L’identità settentrionale
di Roberto Chiarini
da Ideazione, marzo-aprile 2004

Da quando la Lega ha fatto la sua comparsa, ogni qual volta si presenta ad una prova elettorale, è data in grande difficoltà: da alcuni in probabile caduta, da altri addirittura in rotta. È in gran parte il portato di un’incomprensione del fenomeno, di una difficoltà – o, peggio, rifiuto – a cogliere i caratteri strutturali che sono alla base, prima, della sua insorgenza e poi della sua fortuna. Ciò ha incoraggiato i più a considerarlo un movimento essenzialmente di protesta, cioè al fondo effimero, destinato quindi presto o tardi ad essere riassorbito. Cambiano di volta in volta le ragioni addotte per motivare l’infausta prognosi. Resta la propensione ad emettere con una certa faciloneria vaticini pessimistici: una propensione solo attenuata dalle ripetute smentite nel frattempo accumulate.
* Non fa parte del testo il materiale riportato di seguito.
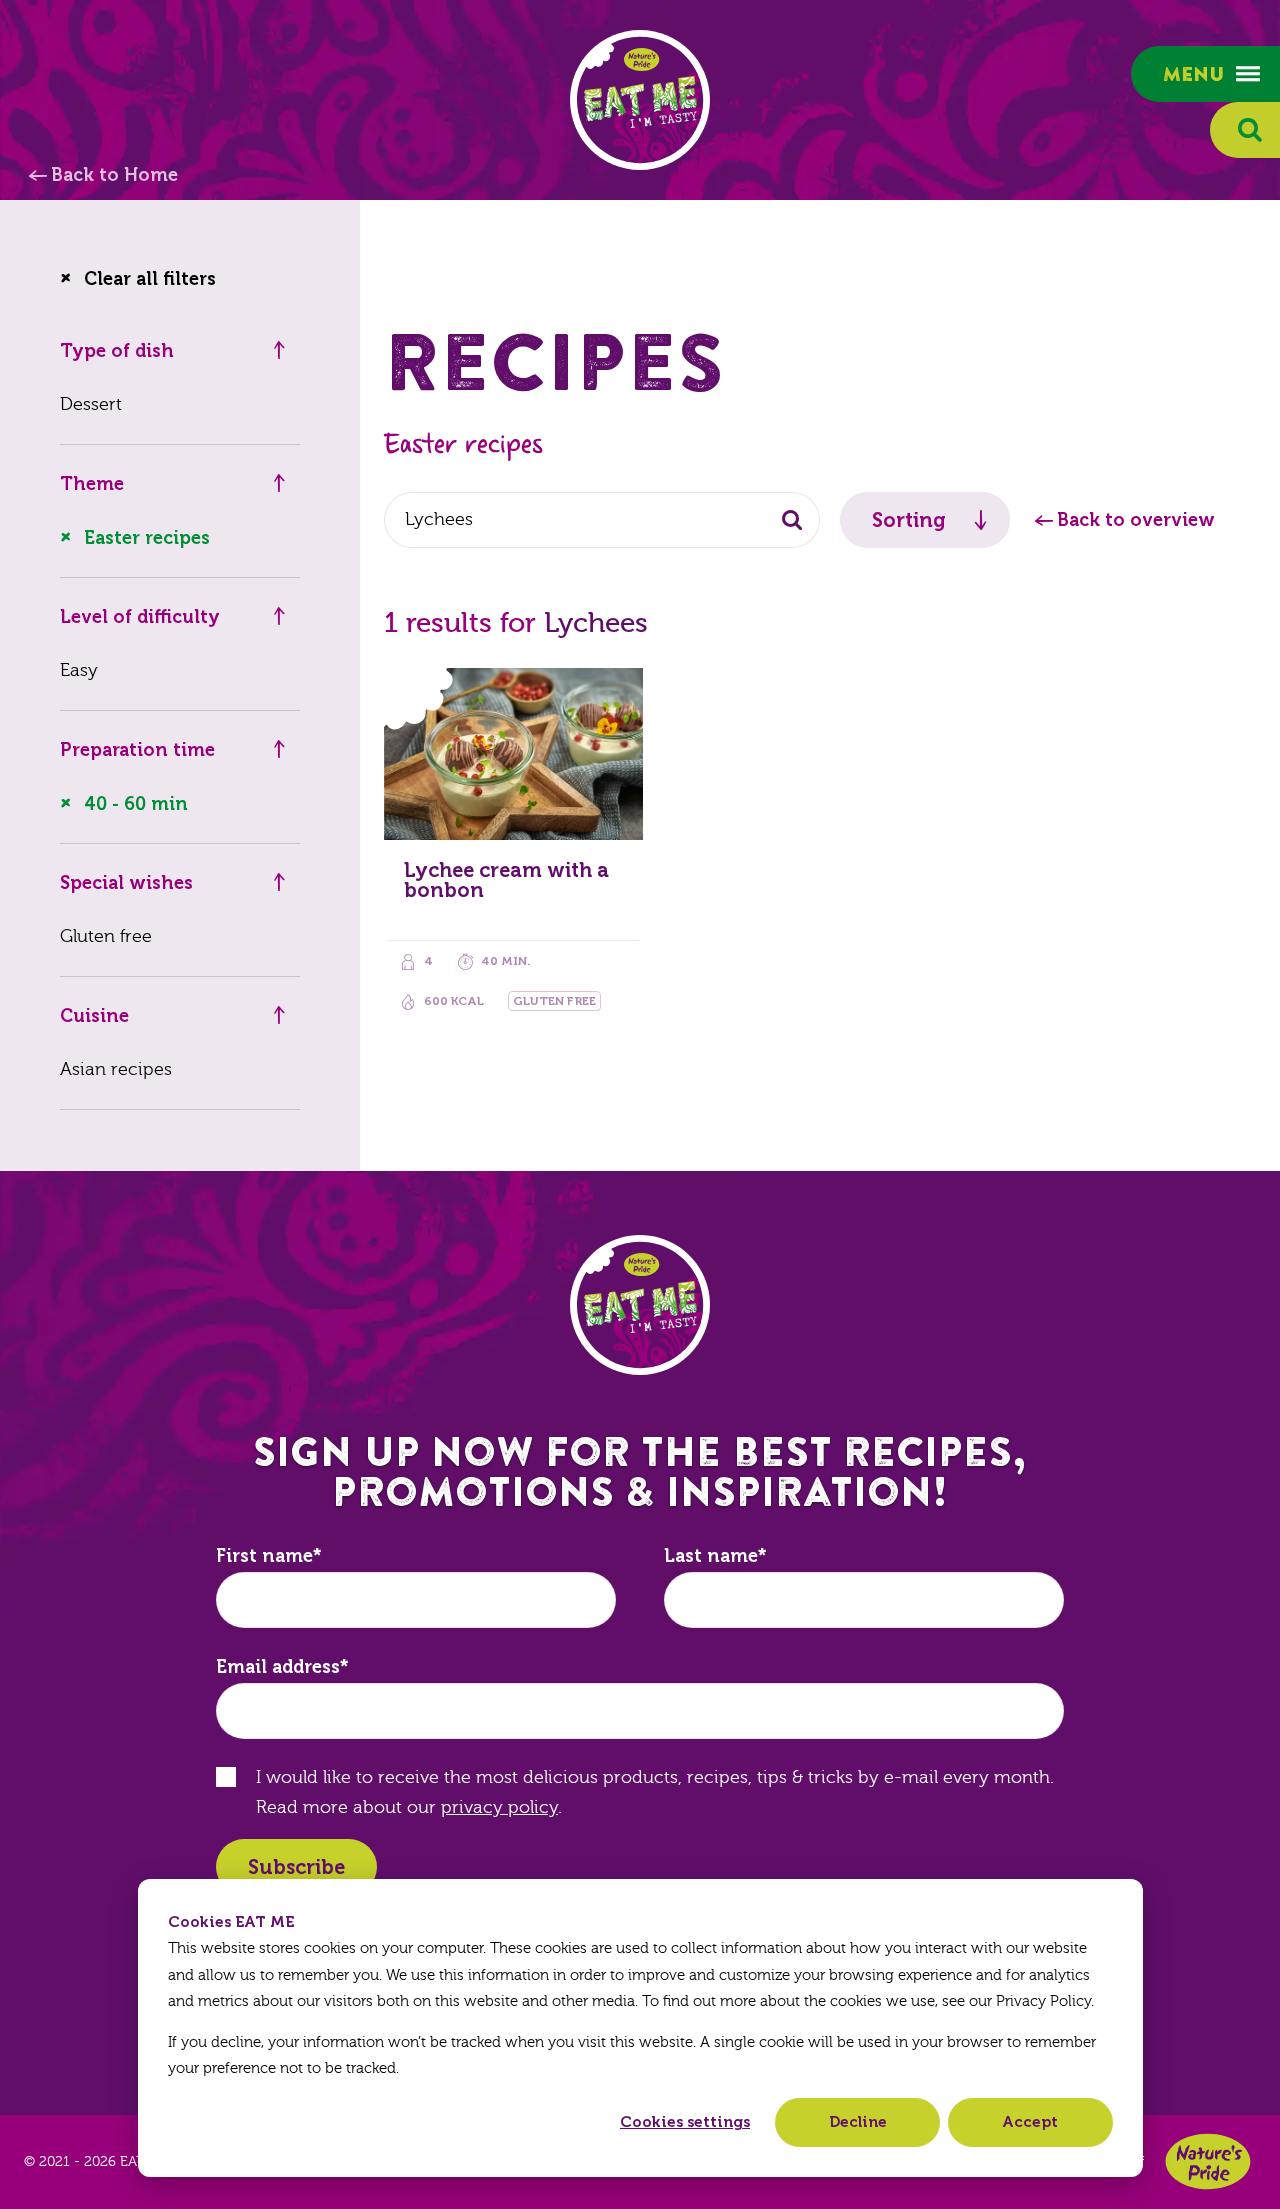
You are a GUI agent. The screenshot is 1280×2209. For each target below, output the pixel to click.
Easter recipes (147, 538)
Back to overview (1136, 520)
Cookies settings (685, 2122)
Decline (858, 2122)
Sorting (909, 520)
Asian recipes (116, 1069)
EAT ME (640, 100)
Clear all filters (150, 279)
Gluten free (106, 936)
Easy (79, 670)
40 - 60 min (136, 804)
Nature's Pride (1208, 2161)
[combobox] (602, 520)
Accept (1030, 2122)
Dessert (91, 404)
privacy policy (499, 1807)
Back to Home (114, 175)
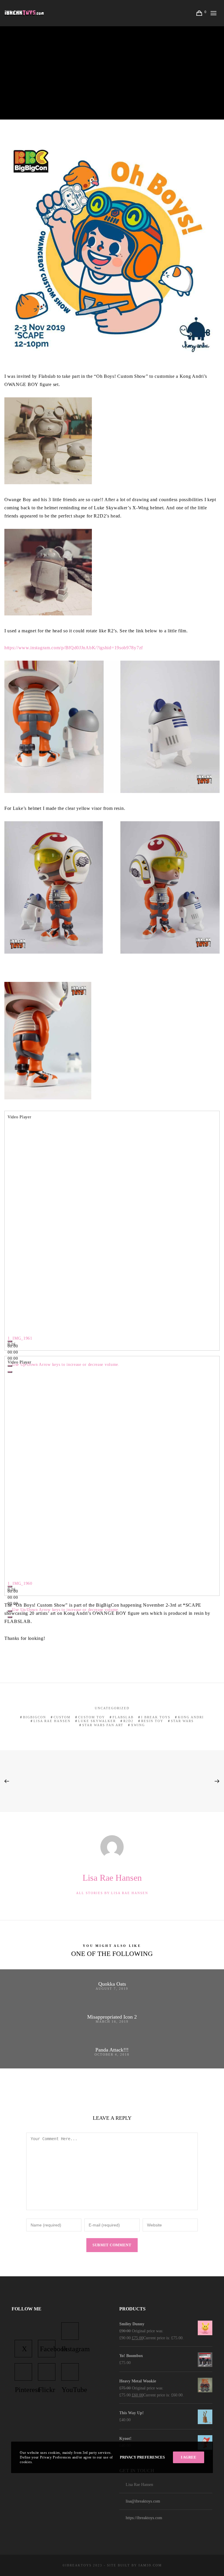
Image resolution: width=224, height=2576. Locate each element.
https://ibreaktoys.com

La capacità di tenuta e il radicamento sul territorio dimostrati dalla “protesta leghista” – se proprio di protesta si vuol continuare a parlare – non ci esimono dal compito di verificare, di volta in volta, le condizioni ambientali esterne e lo stato di salute interno del movimento, se almeno non si vuole incappare in nuovi fraintendimenti o emettere spericolati pronostici. Impegno, questo, tanto più doveroso nell’attuale frangente che vede il partito di Bossi chiamato ad affrontare una doppia prova elettorale – voto per le amministrative e per le europee – nell’inedita condizione che gli viene dalla prolungata (ben tre anni ininterrotti) condivisione di responsabilità di governo e dall’improvvisa indisponibilità della figura, risultata sinora insostituibile, del suo leader fondatore. Non si tratta di due novità marginali, bensì centrali per il modo d’essere della Lega e quindi con ogni probabilità destinate ad esercitare serie conseguenze non solo sulla sua resa elettorale ma forse anche sul suo stesso futuro politico. Esse investono infatti almeno due dei caratteri unanimemente individuati dalla letteratura sociologica e politologica come portanti del successo leghista. Questi possono essere così riassumibili nella rappresentanza politica della “subcultura bianca”, nella valorizzazione del pregiudizio “anti-politico”, nell’offerta di una tutela ai settori borghesi ed anche popolari delle aree periferiche delle regioni settentrionali afflitti da un senso di insicurezza e di deprivazione relativa e, da ultimo, in una forte leadership dalla spiccata impronta carismatica e plebiscitaria. Se si ripercorre la dinamica dell’avanzata leghista, non è difficile cogliere come siano oggi in forse proprio due degli elementi portanti della sua forza sopra-evidenziati.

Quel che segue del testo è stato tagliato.